Monday 16 July 2018

Hedging

Are you busy with your summer hedge cutting? We have about 50 feet of well established hedge down the front drive and round to the where the car is parked in which a flock of hedge sparrows live.  We wait till we see the new fledglings about before trimming even then they are vocal in objecting.  

This year we did it in 5 separate goes. Waiting for cloudy or cooler days and restricting the cut to fill 2 wheelbarrows. By which time we were sweaty and in need of a Magnum ice cream break.  We got through a lot of packs of Magnum this month.  My husband finds it difficult with his arthritis so has brought a new battery driven hedge cutter which is light and less noisy and hot than the petrol one. But he found the bottom difficult so I have been using shears. I have been fierce and cut a good 45 degree angle so we can get rid of the baby budlelia that keep appearing underneath as 3 trees in the garden is enough.  On the other shaded side ivy is becoming invasive and creeping out to the lawn, so letting in more light may discourage it.

I should explain I was taught to cut hedges at the age of 8 by my Dad who worked hard doing long hours and was increasingly in ill health, and after his death when I was 12, I did all the hedges myself for 8 years for my mother and have done loads more in all the houses we have owned in the last 40 years. Our neighbour is 86 and very old fashioned (prefers wives that are "home bodies"  not active gardeners) and gives me odd looks when I am out on the shared drive cutting the hedge.

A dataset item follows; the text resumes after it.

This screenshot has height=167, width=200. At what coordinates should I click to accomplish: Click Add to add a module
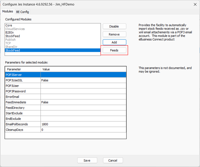click(114, 42)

As we have driven here and there this week we have been spotting good hedge cutting (bit like spotting the best lights at Xmas), We admire the dead straight lines some precise people achieve, wince at the hedges that are 20 feet high which we could never manage (big conifer windbreaks are common round here) and envy at some really nice ones. There is a lovely berberis just down the road that has bright purple new leaves on the top when it is trimmed.




4 comments:

  1. We had a long hedge in our previous house but here we are hedge free.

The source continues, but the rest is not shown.